A crew of carpenters, electricians, and painters is scrupulously constructing a replica of the cozy Beverly Hills bungalow owned by famed music executive Clive Davis. A few feet away is an ersatz recording studio, complete with vintage sound board and a couch whose pastel upholstery conjures 1980s L.A.
This nondescript building in Quincy used to be the Marina Bay Sportsplex. But quietly over the past several months, it’s been transformed into Marina Studios, a modern soundstage that its owner, Marina Cappi, envisions as a bustling Hollywood outpost with the potential to dramatically increase film and television production in Massachusetts.

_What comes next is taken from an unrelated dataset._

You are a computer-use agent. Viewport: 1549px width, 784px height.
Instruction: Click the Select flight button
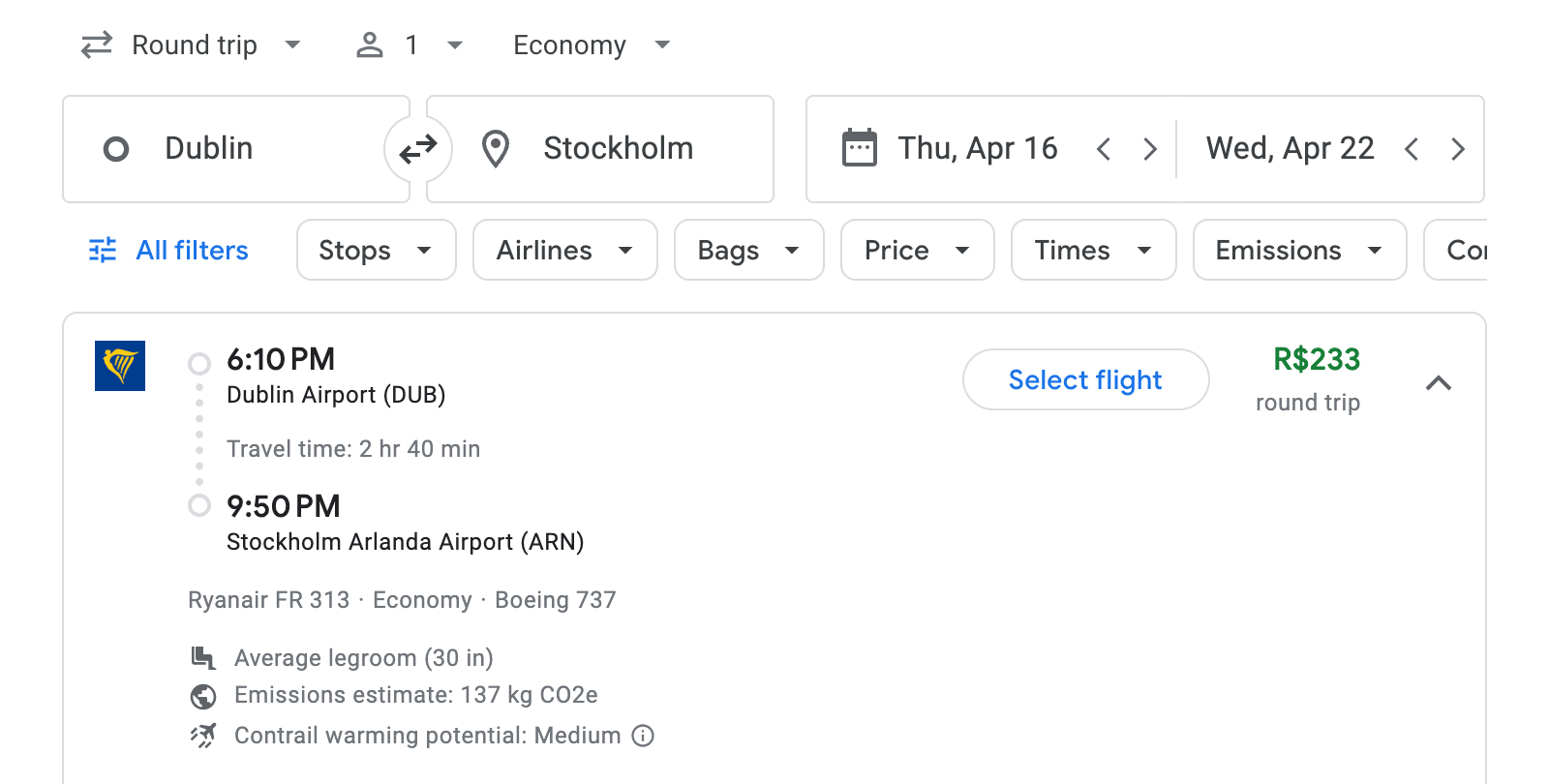pos(1085,379)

Buoyed by the Legislature’s decision last spring to make permanent the state’s controversial film tax credits, Cappi has partnered with a fledgling production company, Compelling Pictures, to make four films at the Quincy studio over the next five years. Cameras are rolling now on the first of those, “I Wanna Dance with Somebody,” a Whitney Houston biopic starring British actress Naomi Ackie as Houston and Stanley Tucci as Davis, the music mogul who was the singer’s longtime friend and mentor.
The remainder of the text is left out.